Start of Block

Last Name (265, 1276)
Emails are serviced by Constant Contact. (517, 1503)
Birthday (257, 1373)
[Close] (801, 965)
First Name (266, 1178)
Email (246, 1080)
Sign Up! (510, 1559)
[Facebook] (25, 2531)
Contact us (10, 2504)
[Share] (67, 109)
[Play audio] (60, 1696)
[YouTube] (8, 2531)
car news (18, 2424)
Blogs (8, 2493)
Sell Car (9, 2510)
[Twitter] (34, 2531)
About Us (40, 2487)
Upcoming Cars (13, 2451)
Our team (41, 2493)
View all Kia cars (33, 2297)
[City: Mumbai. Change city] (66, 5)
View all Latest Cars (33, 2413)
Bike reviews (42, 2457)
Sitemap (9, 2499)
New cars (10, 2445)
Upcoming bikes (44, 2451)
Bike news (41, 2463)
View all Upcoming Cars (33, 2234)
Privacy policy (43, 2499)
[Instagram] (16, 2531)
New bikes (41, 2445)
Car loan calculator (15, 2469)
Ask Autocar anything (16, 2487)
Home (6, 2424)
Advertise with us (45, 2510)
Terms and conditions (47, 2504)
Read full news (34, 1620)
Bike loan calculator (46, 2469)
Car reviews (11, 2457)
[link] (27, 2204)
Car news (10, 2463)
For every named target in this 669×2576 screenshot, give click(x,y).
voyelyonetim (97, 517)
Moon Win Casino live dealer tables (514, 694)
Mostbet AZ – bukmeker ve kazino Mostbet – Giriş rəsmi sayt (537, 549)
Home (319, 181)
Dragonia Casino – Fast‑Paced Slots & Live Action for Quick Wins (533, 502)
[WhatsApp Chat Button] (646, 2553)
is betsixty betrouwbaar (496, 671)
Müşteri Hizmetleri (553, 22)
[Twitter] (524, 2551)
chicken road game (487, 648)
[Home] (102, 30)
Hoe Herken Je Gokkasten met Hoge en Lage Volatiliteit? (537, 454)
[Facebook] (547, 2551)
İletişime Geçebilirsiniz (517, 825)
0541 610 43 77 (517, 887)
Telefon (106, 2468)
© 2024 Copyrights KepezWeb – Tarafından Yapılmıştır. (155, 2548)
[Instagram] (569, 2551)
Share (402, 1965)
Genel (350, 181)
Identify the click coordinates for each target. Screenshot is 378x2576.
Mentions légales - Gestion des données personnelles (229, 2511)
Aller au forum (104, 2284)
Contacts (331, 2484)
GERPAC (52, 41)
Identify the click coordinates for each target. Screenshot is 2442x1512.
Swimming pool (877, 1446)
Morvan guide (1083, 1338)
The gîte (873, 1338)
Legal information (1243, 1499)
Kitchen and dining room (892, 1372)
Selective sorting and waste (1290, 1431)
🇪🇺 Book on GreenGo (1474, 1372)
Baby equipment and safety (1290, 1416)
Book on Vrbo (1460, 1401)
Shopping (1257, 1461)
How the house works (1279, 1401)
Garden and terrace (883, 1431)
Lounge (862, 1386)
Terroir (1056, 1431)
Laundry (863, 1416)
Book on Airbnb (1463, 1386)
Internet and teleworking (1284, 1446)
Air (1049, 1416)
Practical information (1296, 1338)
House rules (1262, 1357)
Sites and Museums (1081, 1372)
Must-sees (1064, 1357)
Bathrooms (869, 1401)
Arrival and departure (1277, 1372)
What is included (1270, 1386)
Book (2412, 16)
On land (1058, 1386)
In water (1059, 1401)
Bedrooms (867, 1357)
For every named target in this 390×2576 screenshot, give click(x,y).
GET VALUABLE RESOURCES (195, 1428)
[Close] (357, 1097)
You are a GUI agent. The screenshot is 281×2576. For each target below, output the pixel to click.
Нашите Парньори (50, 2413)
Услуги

End of Block

* [TASK DETAILS]: Write the records out again, character for character.

* [RESULT OF THE TASK]:
Last Name (265, 1276)
Emails are serviced by Constant Contact. (517, 1503)
Birthday (257, 1373)
[Close] (801, 965)
First Name (266, 1178)
Email (246, 1080)
Sign Up! (510, 1559)
[Facebook] (25, 2531)
Contact us (10, 2504)
[Share] (67, 109)
[Play audio] (60, 1696)
[YouTube] (8, 2531)
car news (18, 2424)
Blogs (8, 2493)
Sell Car (9, 2510)
[Twitter] (34, 2531)
About Us (40, 2487)
Upcoming Cars (13, 2451)
Our team (41, 2493)
View all Kia cars (33, 2297)
[City: Mumbai. Change city] (66, 5)
View all Latest Cars (33, 2413)
Bike reviews (42, 2457)
Sitemap (9, 2499)
New cars (10, 2445)
Upcoming bikes (44, 2451)
Bike news (41, 2463)
View all Upcoming Cars (33, 2234)
Privacy policy (43, 2499)
[Instagram] (16, 2531)
New bikes (41, 2445)
Car loan calculator (15, 2469)
Ask Autocar anything (16, 2487)
Home (6, 2424)
Advertise with us (45, 2510)
Terms and conditions (47, 2504)
Read full news (34, 1620)
Bike loan calculator (46, 2469)
Car reviews (11, 2457)
[link] (27, 2204)
Car news (10, 2463)
For every named target in this 669×2576 screenshot, give click(x,y).
voyelyonetim (97, 517)
Moon Win Casino live dealer tables (514, 694)
Mostbet AZ – bukmeker ve kazino Mostbet – Giriş rəsmi sayt (537, 549)
Home (319, 181)
Dragonia Casino – Fast‑Paced Slots & Live Action for Quick Wins (533, 502)
[WhatsApp Chat Button] (646, 2553)
is betsixty betrouwbaar (496, 671)
Müşteri Hizmetleri (553, 22)
[Twitter] (524, 2551)
chicken road game (487, 648)
[Home] (102, 30)
Hoe Herken Je Gokkasten met Hoge en Lage Volatiliteit? (537, 454)
[Facebook] (547, 2551)
İletişime Geçebilirsiniz (517, 825)
0541 610 43 77 (517, 887)
Telefon (106, 2468)
© 2024 Copyrights KepezWeb – Tarafından Yapılmıştır. (155, 2548)
[Instagram] (569, 2551)
Share (402, 1965)
Genel (350, 181)
Identify the click coordinates for each target. Screenshot is 378x2576.
Mentions légales - Gestion des données personnelles (229, 2511)
Aller au forum (104, 2284)
Contacts (331, 2484)
GERPAC (52, 41)
Identify the click coordinates for each target. Screenshot is 2442x1512.
Swimming pool (877, 1446)
Morvan guide (1083, 1338)
The gîte (873, 1338)
Legal information (1243, 1499)
Kitchen and dining room (892, 1372)
Selective sorting and waste (1290, 1431)
🇪🇺 Book on GreenGo (1474, 1372)
Baby equipment and safety (1290, 1416)
Book on Vrbo (1460, 1401)
Shopping (1257, 1461)
How the house works (1279, 1401)
Garden and terrace (883, 1431)
Lounge (862, 1386)
Terroir (1056, 1431)
Laundry (863, 1416)
Book on Airbnb (1463, 1386)
Internet and teleworking (1284, 1446)
Air (1049, 1416)
Practical information (1296, 1338)
House rules (1262, 1357)
Sites and Museums (1081, 1372)
Must-sees (1064, 1357)
Bathrooms (869, 1401)
Arrival and departure (1277, 1372)
What is included (1270, 1386)
Book (2412, 16)
On land (1058, 1386)
In water (1059, 1401)
Bedrooms (867, 1357)
For every named target in this 390×2576 screenshot, give click(x,y).
GET VALUABLE RESOURCES (195, 1428)
[Close] (357, 1097)
You are a GUI agent. The screenshot is 281×2576. For each target below, output the pixel to click.
Нашите Парньори (50, 2413)
Услуги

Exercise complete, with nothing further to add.